Is minimal install + internet browser equal to full install - every package except internet browser?

3 Likes

Minimal version has fewer default applications. See differences for KDE, Gnome and XFCE – packages with “>” aren’t included in minimal iso. Of course you can install these packages through pamac later if you need :wink:

10 Likes

I’m absolutely aware that there are more packages in Full installation. I have countless Manjaro installs on my account :slight_smile:
I use pacman and pikaur only :wink:

This question arrived because I would like to know if there are differences other than number of applications installed. Differences that can show up after some time of use.

In minimal you don’t have snap, flatpak and appimage. Also you don’t have printer support by default. No office suite, lesser apps for multimedia and lesser plugins for your DE. Appearance is the same.

8 Likes

I don’t think there would be. I didn’t know Manjaro now has a minimal iso but I’ve seen other distros like gentoo do the same thing. All it means is that you’re only getting the packages that you need to run the operating system and possibly your environment and that’s it. So for example if it’s as minimal as I am thinking you will have to install LibreOffice if you want it.

1 Like

As I said. It’s not my first install. Application differences are not important to me.

It has minimal ISOs for a long time.

And could you tell me if support can be enabled by installing cups and enabling appropriate service or do I have to do something more?

As far as your question about the printer driver I would imagine you need to install the driver yourself. I don’t know if cups does that for you I’ve done it manually from the terminal before because I couldn’t figure out how to get cups to work. I can’t paste because I’m not at my computer right now but look up printers in the arch wiki it will tell you what driver to install for your printer.

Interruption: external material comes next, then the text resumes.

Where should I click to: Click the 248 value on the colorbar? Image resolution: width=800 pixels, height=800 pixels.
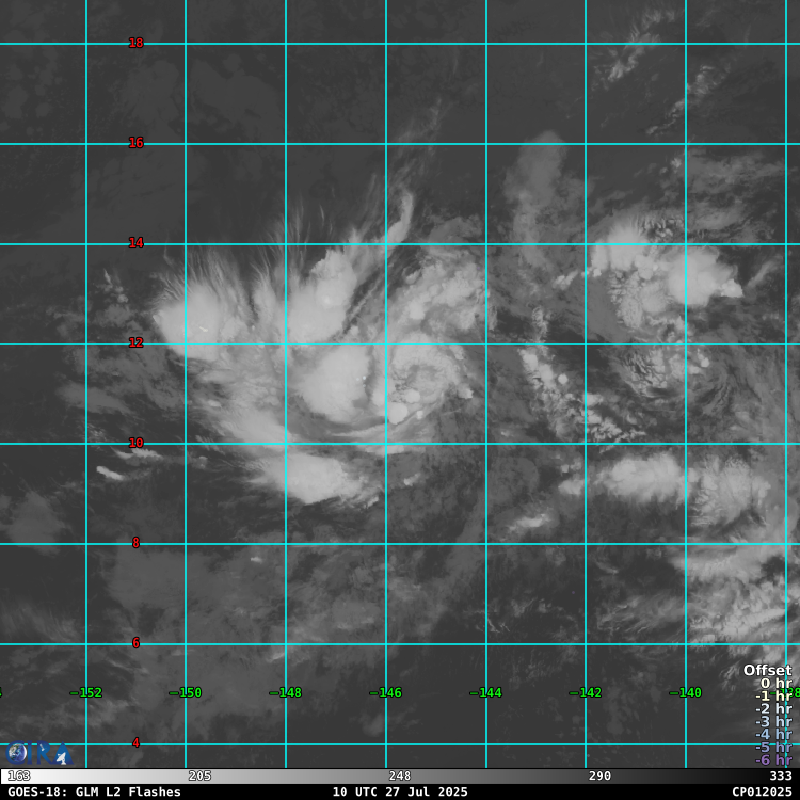coord(400,776)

I have marked the solution because thats the answer
All corresponding profiles for packages and configs can be found at the gitlab.
There arent any further differences - you use the same branch, the same repos, get the same updates, etc.
Just a smaller package base. (not all packages are ‘applications’ as such)

In the example of the printer stuff - ‘minimal kde’ doesnt include manjaro-printer and gtk3-print-backends so you may or may not want to add that yourself.

1 Like

For some editions, minimal edition is very different. For example, Bspwm-minimal has only terminal applications included, no compositing and uses even less ram. But for most editions, they are mostly the same with some components left out:

  • Printing support
  • Snap
  • Flatpak
  • Extra themes
  • Fully featured browser (firefox/chromium might be replaced with something minimal like falkon or epiphany or links)
3 Likes

This topic was automatically closed 3 days after the last reply. New replies are no longer allowed.